Die ungarische Präsidentschaft bringt den Überblick über die Ergebnisse des 18monatigen Konsultationsprozesses.

Der „Strukturierte Dialog“, der mit der Entschließung des Rates vom 15. November 2005 über „Maßnahmen zur Berücksichtigung der Anliegen Jugendlicher“ initiiert und in der „EU-Jugendstrategie“ bekräftigt wurde, hat erste konkrete Ergebnisse vorzuweisen. Etwa 700.000 junge Menschen diskutierten während der ersten, 18-monatigen Konsultationsphase auf nationaler und europäischer Ebene das Thema „Jugenderwerbstätigkeit“. Das Thema war aus den in der EU-Jugendstrategie festgelegten Schwerpunkten ausgewählt worden.
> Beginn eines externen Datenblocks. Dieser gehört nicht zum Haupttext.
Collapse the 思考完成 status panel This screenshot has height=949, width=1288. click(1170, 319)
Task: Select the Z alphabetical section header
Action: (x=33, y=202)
Während der Team-Präsidentschaft von Spanien, Belgien und Ungarn wurde dafür zwischen dem 1. Januar 2010 und dem 30. Juni 2011 ein Informations- und Meinungsaustausch zwischen jungen Menschen und den Institutionen der EU organisiert. Flankiert von nationalen Konsultationen wurden drei aufeinander aufbauende Jugendkonferenzen durchgeführt. Zunächst wurden auf einer EU-Jugendkonferenz in Jerez thematische Prioritäten zum Thema Jugendbeschäftigung festgelegt, dann im Rahmen einer EU-Jugendkonferenz im belgischen Löwen 40 Empfehlungen zu diesen Prioritäten vorbereitet, und dann auf einer Konferenz in Gödöllő und Budapest gemeinsame Empfehlungen von Jugenddelegierten und Generaldirektoren verabschiedet (siehe NEWS).

Neben den europäischen Jugendkonferenzen und den nationalen Arbeitsgruppen wurde in dieser ersten Phase auch das Europäische Steuerungskomitee zum Strukturierten Dialog eingerichtet, das den Prozess begleitet und unter anderem die nationalen Konsultationsergebnisse sammelt und auswertet. 

Die noch amtierende ungarische Präsidentschaft gibt nun in einem Papier einen Überblick über die Ergebnisse dieser ersten Phase. Das Papier erläutert den rechtlichen und theoretischen Hintergrund des Strukturierten Dialogs zwischen jungen Menschen und politischen Entscheidungsträgern der Europäischen Union, gibt Informationen, wie der er umgesetzt wurde und präsentiert dann alle Papiere, die im Rahmen der Konferenzen erarbeitet wurden. Diese sind – verglichen mit den eher kargen Schlussfolgerungen und Empfehlungen, die das Papier noch einmal zusammenfasst – umfänglich und detailliert und leuchten die Frage, wie die Arbeitsmarktschancen und die Beschäftigungssituation junger Menschen in der EU verbessert werden können, klug aus.

Ab dem 1. Juli 2011 beginnt mit Polen, Dänemark und Zypern eine neue Triopräsidentschaft und damit auch ein neuer 18-Monats-Arbeitszyklus des Strukturierten Dialogs mit dem neuen Thema „Partizipation junger Menschen am demokratischen Leben in Europa“.